What to produce >> The answer must consist only of the lines from the line with "How do I perform: Expand" to the line with "Given: Click the italic Light letter a", both included, exactly as they stand below.

● ● ●

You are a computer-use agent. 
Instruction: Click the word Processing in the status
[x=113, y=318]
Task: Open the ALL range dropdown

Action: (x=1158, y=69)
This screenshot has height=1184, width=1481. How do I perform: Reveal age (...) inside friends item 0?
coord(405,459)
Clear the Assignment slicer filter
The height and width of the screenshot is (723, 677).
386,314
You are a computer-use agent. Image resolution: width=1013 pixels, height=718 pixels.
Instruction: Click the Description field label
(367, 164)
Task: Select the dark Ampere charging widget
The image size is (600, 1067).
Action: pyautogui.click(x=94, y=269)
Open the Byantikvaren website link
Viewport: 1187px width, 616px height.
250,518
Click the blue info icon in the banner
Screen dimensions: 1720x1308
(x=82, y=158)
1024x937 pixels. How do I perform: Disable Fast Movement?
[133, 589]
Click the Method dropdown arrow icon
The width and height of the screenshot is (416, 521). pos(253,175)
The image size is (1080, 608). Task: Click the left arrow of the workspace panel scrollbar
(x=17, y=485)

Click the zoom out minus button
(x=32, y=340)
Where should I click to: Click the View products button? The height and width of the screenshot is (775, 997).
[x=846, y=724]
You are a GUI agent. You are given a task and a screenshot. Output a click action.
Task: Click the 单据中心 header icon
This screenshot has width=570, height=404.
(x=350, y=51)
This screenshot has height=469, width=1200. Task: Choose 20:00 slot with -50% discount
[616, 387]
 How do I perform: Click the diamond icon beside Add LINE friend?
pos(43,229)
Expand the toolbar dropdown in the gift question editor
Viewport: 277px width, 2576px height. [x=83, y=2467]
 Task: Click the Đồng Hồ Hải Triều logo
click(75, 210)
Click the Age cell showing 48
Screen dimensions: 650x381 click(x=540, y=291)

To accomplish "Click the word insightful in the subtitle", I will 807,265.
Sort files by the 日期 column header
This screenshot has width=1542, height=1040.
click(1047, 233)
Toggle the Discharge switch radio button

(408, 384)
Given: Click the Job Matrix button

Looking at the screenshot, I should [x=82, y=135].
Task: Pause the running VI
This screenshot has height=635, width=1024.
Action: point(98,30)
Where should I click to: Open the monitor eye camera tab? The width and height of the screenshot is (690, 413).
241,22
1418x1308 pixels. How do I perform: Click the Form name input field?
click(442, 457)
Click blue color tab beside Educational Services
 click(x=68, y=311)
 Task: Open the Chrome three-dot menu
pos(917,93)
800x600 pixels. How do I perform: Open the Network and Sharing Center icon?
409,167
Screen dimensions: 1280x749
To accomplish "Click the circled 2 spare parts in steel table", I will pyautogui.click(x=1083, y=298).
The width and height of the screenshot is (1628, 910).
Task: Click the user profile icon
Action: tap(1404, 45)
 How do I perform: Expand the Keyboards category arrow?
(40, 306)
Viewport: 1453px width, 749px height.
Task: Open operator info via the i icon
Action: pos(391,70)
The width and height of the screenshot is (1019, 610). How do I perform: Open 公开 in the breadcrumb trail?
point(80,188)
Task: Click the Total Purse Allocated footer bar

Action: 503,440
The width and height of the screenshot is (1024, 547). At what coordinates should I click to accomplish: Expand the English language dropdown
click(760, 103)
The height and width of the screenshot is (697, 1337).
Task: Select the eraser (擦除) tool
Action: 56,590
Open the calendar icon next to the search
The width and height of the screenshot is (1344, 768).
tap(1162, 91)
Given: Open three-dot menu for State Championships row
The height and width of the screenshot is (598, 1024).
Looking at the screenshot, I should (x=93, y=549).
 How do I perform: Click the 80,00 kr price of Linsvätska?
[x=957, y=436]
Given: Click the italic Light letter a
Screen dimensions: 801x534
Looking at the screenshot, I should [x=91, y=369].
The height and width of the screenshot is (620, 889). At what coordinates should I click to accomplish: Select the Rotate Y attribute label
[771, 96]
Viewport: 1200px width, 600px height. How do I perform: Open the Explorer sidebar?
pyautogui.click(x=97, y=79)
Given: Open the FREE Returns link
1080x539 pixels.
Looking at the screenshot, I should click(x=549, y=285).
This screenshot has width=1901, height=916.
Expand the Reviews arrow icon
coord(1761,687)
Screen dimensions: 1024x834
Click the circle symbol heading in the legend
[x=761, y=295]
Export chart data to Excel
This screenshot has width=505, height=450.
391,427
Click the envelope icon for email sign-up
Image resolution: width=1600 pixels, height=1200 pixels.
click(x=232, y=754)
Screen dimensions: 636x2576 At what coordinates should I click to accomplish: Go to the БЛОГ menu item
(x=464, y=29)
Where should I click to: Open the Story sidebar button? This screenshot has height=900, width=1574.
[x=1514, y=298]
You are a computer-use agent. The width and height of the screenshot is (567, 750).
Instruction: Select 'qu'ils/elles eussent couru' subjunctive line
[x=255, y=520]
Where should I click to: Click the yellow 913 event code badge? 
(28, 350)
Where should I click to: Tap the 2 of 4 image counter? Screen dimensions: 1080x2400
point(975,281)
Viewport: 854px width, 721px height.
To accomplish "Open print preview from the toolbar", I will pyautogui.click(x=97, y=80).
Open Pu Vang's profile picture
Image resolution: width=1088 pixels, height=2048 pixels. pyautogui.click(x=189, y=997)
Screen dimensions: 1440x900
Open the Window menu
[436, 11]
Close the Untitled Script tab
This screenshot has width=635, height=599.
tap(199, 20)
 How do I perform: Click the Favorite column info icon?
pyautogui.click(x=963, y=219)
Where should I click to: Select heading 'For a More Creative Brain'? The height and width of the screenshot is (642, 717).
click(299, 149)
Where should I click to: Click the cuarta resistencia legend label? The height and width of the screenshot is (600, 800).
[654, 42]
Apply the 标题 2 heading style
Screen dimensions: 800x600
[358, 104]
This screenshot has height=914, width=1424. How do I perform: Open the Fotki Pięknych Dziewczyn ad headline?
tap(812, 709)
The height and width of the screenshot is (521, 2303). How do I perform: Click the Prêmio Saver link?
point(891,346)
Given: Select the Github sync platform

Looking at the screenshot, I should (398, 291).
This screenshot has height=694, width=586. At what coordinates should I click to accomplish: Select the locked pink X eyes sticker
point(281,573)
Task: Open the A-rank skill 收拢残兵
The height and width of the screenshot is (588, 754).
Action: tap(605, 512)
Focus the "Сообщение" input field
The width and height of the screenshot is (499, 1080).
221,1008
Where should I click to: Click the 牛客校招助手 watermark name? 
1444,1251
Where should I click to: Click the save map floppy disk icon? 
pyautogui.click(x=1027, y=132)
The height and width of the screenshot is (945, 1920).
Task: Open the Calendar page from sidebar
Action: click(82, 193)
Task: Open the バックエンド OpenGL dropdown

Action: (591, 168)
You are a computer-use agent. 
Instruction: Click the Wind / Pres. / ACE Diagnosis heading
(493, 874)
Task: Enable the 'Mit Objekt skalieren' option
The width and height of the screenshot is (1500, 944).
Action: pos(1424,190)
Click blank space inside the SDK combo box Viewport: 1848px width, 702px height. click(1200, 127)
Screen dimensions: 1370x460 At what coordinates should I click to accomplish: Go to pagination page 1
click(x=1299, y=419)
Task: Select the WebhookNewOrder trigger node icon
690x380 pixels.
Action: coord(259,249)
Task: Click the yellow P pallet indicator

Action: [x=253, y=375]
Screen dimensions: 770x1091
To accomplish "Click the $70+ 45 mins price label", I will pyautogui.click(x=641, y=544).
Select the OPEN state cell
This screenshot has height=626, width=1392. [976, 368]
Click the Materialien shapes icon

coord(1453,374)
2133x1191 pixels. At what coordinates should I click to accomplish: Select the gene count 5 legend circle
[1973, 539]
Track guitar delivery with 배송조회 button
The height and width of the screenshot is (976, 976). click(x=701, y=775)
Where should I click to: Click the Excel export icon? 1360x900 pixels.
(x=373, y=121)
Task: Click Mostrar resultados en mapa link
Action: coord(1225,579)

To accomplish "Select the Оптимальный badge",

● ● ●

Exercise answer >>
 How do I perform: Expand the Keyboards category arrow?
(40, 306)
Viewport: 1453px width, 749px height.
Task: Open operator info via the i icon
Action: pos(391,70)
The width and height of the screenshot is (1019, 610). How do I perform: Open 公开 in the breadcrumb trail?
point(80,188)
Task: Click the Total Purse Allocated footer bar

Action: 503,440
The width and height of the screenshot is (1024, 547). At what coordinates should I click to accomplish: Expand the English language dropdown
click(760, 103)
The height and width of the screenshot is (697, 1337).
Task: Select the eraser (擦除) tool
Action: 56,590
Open the calendar icon next to the search
The width and height of the screenshot is (1344, 768).
tap(1162, 91)
Given: Open three-dot menu for State Championships row
The height and width of the screenshot is (598, 1024).
Looking at the screenshot, I should (x=93, y=549).
 How do I perform: Click the 80,00 kr price of Linsvätska?
[x=957, y=436]
Given: Click the italic Light letter a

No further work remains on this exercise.